Когда в октябре моросит дождь, он будто не падает на землю, а поднимается обратно и вертикально касается щеки, уха и твоей кисти.
Поезд подъезжает, я выхожу. Знакомый перекрёсток у школы, а дальше живёт бабушка, у неё во дворе… Молчи, память. Дождь меня облизывает, я двигаюсь домой к маме. Деревянная детская библиотека («Робинзон Крузо»), зелёненькая, пятиэтажечки, небоскрёбы наши. Запах свежей сырой земли — огороды повыкапывали, грядочки-могилки остались. Лицо намокает без явного дождя, будто жара и потно. Дальше — твой дом, но я не пойду, я сверну и по теплотрассам вдоль. Окна твоей двухэтажки видны из моего двора. Молчи, память.
— Ух ты, надо же!
Оборачиваюсь — Олег.
ОЛЕГ. Полтора года тебя не видел.
Я. Полтора года здесь и не был.
ОЛЕГ. К маме?
Я. Ну.
ОЛЕГ. Может, сядем, хоть поговорим немного?
Я пожимаю плечами, подходим к теплотрассе, садимся. Сначала не смотрим друг на друга, но потом что делать — надо.
ОЛЕГ. Как вообще?
Я. Ну, так. Работаю. Что ещё…
Молчим.
ОЛЕГ. Взрослый стал, непривычно даже.
Олег смеётся, дальше опять молчим.
ОЛЕГ. Мама хорошо уже, я женился вон.
Молчим.
ОЛЕГ. Не спросишь, на ком?
Я смотрю на Олега, не спрашиваю.
ОЛЕГ. Ты думаешь, что мы виноваты?
Я. Нет.
ОЛЕГ. Он мой брат вообще-то.
Я. Нет. Нет.
ОЛЕГ. Мы, думаешь, что ли, виноваты?
Я. Не виноваты.
ОЛЕГ. Не молчи тогда. Говори со мной.
Смотрю на Олега.
Я. Утром ко мне прилетали осы. Одна села сюда.
Кладу палец под мочку его правого уха.
А потом перешла сюда.
Веду палец от мочки к краю губ, прилипший дождь оставляет неточную линию.
Вторая была здесь.
Трогаю артерию шеи.
И третья — вот тут.
Прикасаюсь к плечу.
Это так страшно: каждый укус может принести смерть. Ты боишься?
Он боится.
ОЛЕГ. Нет.
Я. А я боюсь, я всего боюсь.
Олег убирает мою руку. Молчим.
Олег (засмеялся). Помнишь, Сережке в кудри его оса залетела, и он бегал, глаза выпучил, никто ничё понять не мог.
Я. Да. Да. Да.
Я закрываю глаза. Память, молчи.
Я хочу открыть глаза, и чтобы уже дома, а за окном кухни — крыша небольшой бани, кусок огорода, а справа — забор, за которым лежит короткая улица: дорога и для людей, и для машин, и для коров. Сейчас грязь на ней подчёркнута скульптурно октябрьской прохладой. И если постараться вспомнить, именно в это время по ней легче всего идти. И я это, конечно, помню.
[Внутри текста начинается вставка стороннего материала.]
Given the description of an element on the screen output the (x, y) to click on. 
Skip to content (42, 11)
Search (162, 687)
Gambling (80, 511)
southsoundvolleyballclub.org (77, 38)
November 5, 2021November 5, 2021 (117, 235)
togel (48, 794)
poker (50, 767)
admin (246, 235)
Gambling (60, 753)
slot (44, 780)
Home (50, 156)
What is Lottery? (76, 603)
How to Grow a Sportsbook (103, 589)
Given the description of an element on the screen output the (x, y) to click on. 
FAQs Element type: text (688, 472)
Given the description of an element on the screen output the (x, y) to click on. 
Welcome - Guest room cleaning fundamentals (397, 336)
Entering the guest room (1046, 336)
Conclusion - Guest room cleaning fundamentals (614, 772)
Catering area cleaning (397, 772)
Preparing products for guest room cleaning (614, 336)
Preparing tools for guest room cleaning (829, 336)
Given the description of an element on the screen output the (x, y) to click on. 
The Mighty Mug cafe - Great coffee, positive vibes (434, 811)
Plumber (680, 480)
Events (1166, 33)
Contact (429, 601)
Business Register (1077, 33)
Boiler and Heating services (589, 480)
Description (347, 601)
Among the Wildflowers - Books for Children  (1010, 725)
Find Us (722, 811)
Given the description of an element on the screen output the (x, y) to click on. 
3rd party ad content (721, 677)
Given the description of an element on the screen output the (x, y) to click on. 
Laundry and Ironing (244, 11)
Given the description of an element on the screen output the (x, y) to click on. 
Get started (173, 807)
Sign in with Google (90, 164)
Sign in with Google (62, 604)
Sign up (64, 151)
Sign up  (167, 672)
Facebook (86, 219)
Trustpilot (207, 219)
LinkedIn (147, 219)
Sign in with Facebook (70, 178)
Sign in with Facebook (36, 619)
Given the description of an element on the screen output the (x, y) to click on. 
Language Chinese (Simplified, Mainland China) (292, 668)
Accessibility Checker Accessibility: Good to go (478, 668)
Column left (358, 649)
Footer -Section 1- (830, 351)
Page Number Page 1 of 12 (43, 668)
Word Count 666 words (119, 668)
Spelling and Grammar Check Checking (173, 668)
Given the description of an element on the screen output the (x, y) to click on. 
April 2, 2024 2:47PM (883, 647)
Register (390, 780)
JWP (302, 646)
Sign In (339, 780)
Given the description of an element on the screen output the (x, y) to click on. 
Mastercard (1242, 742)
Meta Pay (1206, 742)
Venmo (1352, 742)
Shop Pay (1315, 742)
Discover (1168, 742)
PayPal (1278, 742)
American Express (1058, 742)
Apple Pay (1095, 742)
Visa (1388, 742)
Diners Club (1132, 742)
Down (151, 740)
МАМА. Отопление ещё не дали — я печку затопила.
Я. Вкусно пахнет.
Молчим. Печка занимает треть кухни. Вкусно пахнет она разогретым кирпичом, из которого сложена, или цементом; запах совершенно осенний, даже слышится уже дождь. Сейчас ясно, но солнце ещё на другой стороне дома, где веранда, утреннее солнце, а кухня освещена мягким естественным светом. Мы у окна, по разные его стороны, между нами стол с клеёнчатой в синюю клетку скатертью, по краям в углу клеток — красные маки, немного уставшие, будто тоже слышат осень. Я смотрю на них.
МАМА. Ну, расскажи хоть, что там у тебя в жизни. Звонишь-то редко.
Я. Да вроде ничего.
Мама (поджала губы, смотрит в окно). Слова не вытянешь.
Молчим.
Я. А у вас тут что?
МАМА. Тётю Наташу хоронили позавчера, с конца улицы которая. Видел, вся дорога в веточках еловых? Лежат. Хорошая такая женщина была. Сердце вроде. В среду ещё видела, идёт такая бодрая, про скидки рассказала. На сахар у нас там. И всё — сердце вот. Но я не пошла хоронить — отрицательные эмоции. Да и дождь был. Из окна только смотрела.
Я. Я не помню её.
МАМА. Ну, здрасьте! У речки дом крайний. Всю жизнь в гости к ней ходили.
Я. Может, помню.
МАМА. Тёмненькая такая, невысокая. Шепелявит ещё.
Пожимаю плечами, молчим.
МАМА. Ты уже меня-то в лицо, поди, не помнишь.
Молчим.
МАМА. Полтора года не бывал дома.
Молчим. Осторожно заглядывает кот, смотрит. Какой-то новый, неизвестный мне кот. Мой, которого я знал, умер как раз в октябре, два года назад, похоронен был за сараем с дровами и порос травой; и только раз приходил потом во сне: ткнулся носом в шею, разбудив на поезд домой. А этот белый, с редкими случайными пятнами кот (может, это кошка?) сделал небольшой круг по комнате, остановился у мамы, что-то сказал. Мама махнула рукой: отстань. Он немного подумал и вышел из кухни, скрипнув два раза половицами.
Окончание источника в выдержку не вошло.